WORK REQUEST
Copy the data from the line that contains "About Us (516, 1553)" to its last line, exactly, including both of those lines and leaving out everything before.
++++ RECORD EXCERPTS
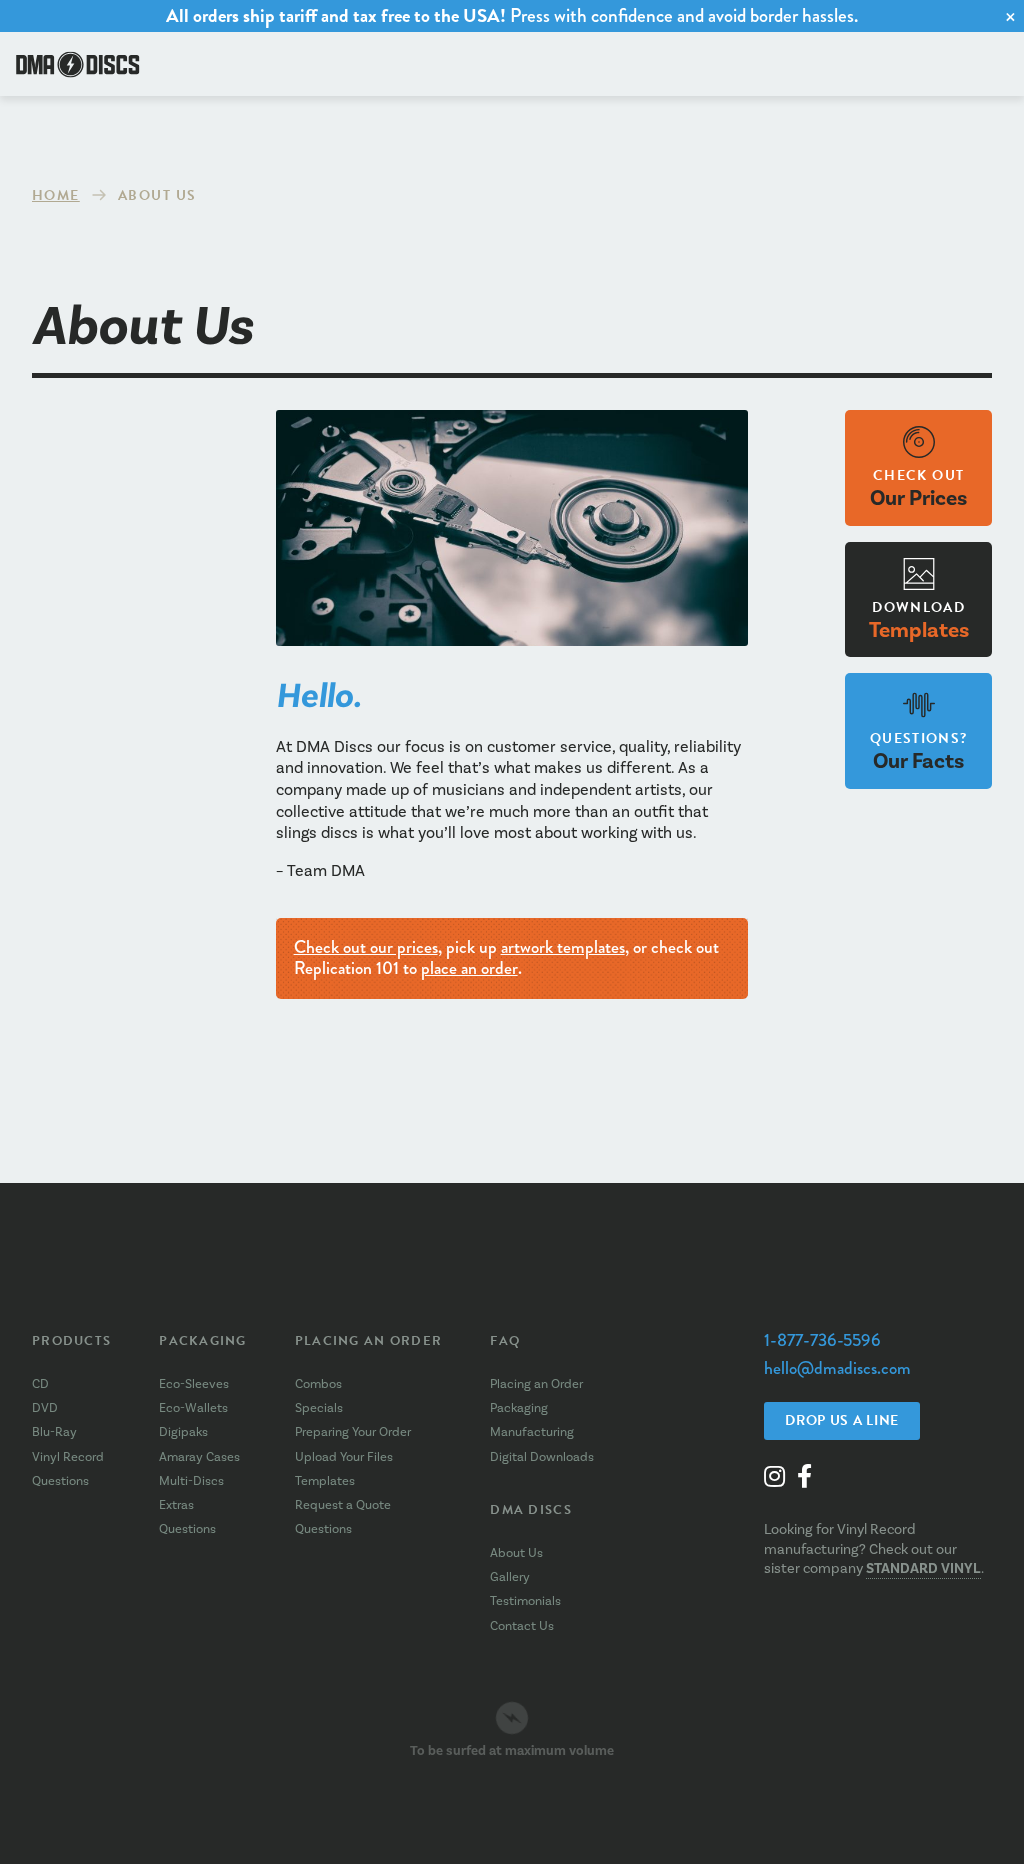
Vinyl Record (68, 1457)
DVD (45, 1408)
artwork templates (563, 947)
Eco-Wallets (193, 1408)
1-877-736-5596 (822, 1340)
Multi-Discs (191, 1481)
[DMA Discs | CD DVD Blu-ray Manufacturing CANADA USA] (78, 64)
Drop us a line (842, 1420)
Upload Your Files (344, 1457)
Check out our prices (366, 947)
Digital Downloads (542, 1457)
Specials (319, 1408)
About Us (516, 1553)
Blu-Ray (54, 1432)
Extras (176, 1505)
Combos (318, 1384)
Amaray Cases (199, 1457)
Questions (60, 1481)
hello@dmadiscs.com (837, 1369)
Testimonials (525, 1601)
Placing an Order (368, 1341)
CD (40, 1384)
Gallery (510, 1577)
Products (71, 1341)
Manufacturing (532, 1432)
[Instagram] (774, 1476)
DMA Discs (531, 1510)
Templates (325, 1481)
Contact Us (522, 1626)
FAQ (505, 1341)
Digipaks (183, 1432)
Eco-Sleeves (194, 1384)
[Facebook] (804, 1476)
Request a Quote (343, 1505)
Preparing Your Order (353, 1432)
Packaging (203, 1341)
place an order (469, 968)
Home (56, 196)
++++++++
EXERCISE OUTPUT
About Us (516, 1553)
Blu-Ray (54, 1432)
Extras (176, 1505)
Combos (318, 1384)
Amaray Cases (199, 1457)
Questions (60, 1481)
hello@dmadiscs.com (837, 1369)
Testimonials (525, 1601)
Placing an Order (368, 1341)
CD (40, 1384)
Gallery (510, 1577)
Products (71, 1341)
Manufacturing (532, 1432)
[Instagram] (774, 1476)
DMA Discs (531, 1510)
Templates (325, 1481)
Contact Us (522, 1626)
FAQ (505, 1341)
Digipaks (183, 1432)
Eco-Sleeves (194, 1384)
[Facebook] (804, 1476)
Request a Quote (343, 1505)
Preparing Your Order (353, 1432)
Packaging (203, 1341)
place an order (469, 968)
Home (56, 196)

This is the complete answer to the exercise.